Contra quienes afirman que la corrupción ha vuelto indistinguibles todas las expresiones políticas de la edad moderna, Carlos Illades presenta en la izquierda mexicana una corriente política singular con una identidad propia definida y, más aún, inconfundible.

La lectura de su historia permite identificar no sólo su arduo camino, sino quizá también vislumbrar el futuro que busca siempre reclamar como hogar propiciatorio.

Fragmento del libro El futuro es nuestro, de  Carlos Illades, proporcionado por Editorial Océano para su publicación en La Silla Rota.

Carlos Illades (1959) es profesor titular del Departamento de Humanidades de la Universidad Autónoma Metropolitana, Unidad Cuajimalpa, investigador nacional nivel 3 del SNI y miembro de la Academia Mexicana de Ciencias. Ha recibido el Premio de investigación de la Academia Mexicana de Ciencias, el Premio Marcos y Celia Maus, el Edmundo O’Gorman y el Gastón García Cantú. Es autor de catorce libros.

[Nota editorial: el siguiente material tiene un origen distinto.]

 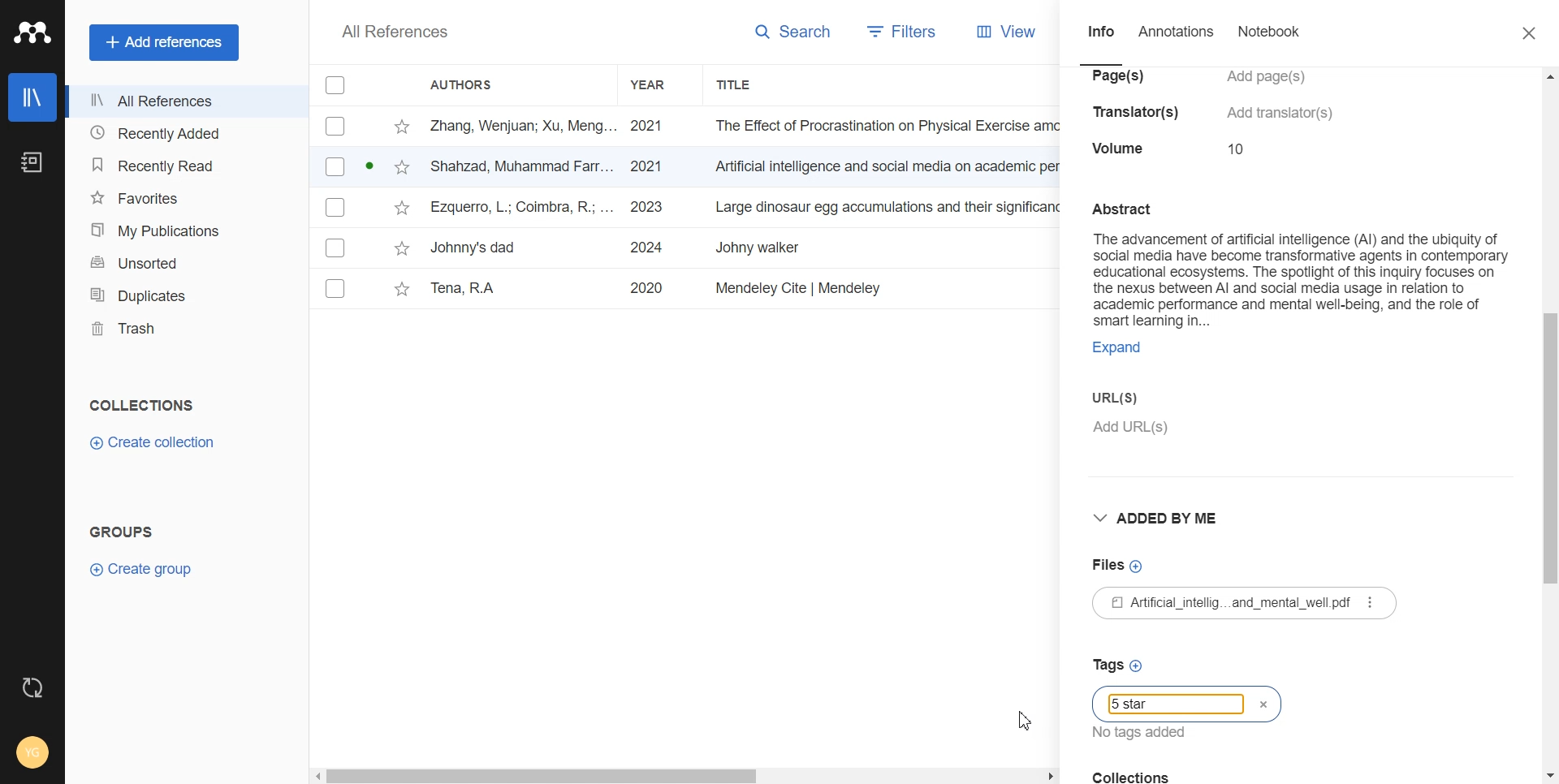 I want to click on Added by me, so click(x=1165, y=518).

El futuro es nuestro | Carlos Illades

#AdelantosEditoriales


EL FUTURO ES NUESTRO

Carlos Illades

Prefacio

Crece la presunción que distinguir entre izquierda y derecha carece de sentido dado que comparten un conjunto de políticas cuando gobiernan. Como los partidos son corruptos, piensan otros, todos son iguales. Sin descartar la abultada evidencia que sustenta dichas aseveraciones, esbozar en esos términos la reflexión acerca de la política oscurece más que aclara el análisis. Si todos son lo mismo, optar por uno u otro no es más que una forma rebuscada de perder el tiempo. Y escribir sobre ello, una especulación ociosa. Debajo de estas ideas subyace el supuesto de que ningún cambio es posible (al menos que signifique empeorar), lo que se traduce en el reforzamiento del statu quo, además de retraer al ciudadano común de la deliberación pública. También alienta la convicción de que la auténtica transformación es exógena al sistema político, que el verdadero cambio germina en otros espacios, lo cual tampoco deja de ser cierto. De todos modos, fuera o dentro de la política institucional izquierda y derecha son opciones diferenciadas e incluso antagónicas.

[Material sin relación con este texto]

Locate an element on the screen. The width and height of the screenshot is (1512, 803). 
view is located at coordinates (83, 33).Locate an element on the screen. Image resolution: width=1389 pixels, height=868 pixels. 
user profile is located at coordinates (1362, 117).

Este volumen argumenta que todavía podemos concebir a la izquierda como una corriente política singular que, no obstante haber mudado a lo largo del tiempo, posee un perfil ideológico y una práctica política característicos, esto es, tiene una identidad propia. Desde un principio, la izquierda se trazó el objetivo de resolver la “cuestión social”, el gran problema planteado por la sociedad industrial. Es cierto que la pobreza de las clases subalternas venía de antiguo, la novedad del mundo fabril residía en que mientras aumentaban como nunca antes la capacidad productiva y la riqueza, crecían la pobreza y el desempleo también como nunca. Todo menos natural pareció esta ecuación a la naciente izquierda, algo había de hacerse para reducir los costos sociales del progreso material. La asociación fue la alternativa mejor calificada, antes que la revolución social se impusiera en el imaginario del cambio como la opción más realista. De cualquier manera, no era en la restauración de un pasado perdido o en la prolongación de un presente insatisfactorio en el que anclaba la perspectiva de izquierda, era el futuro quien le servía de asidero. Y en efecto lo era. Antes que nadie, esta fuerza política reivindicó derechos que ahora son universales: el sufragio para las clases populares, la regulación de la jornada laboral, la igualdad entre los sexos, la autodeterminación de los pueblos y un largo etcétera.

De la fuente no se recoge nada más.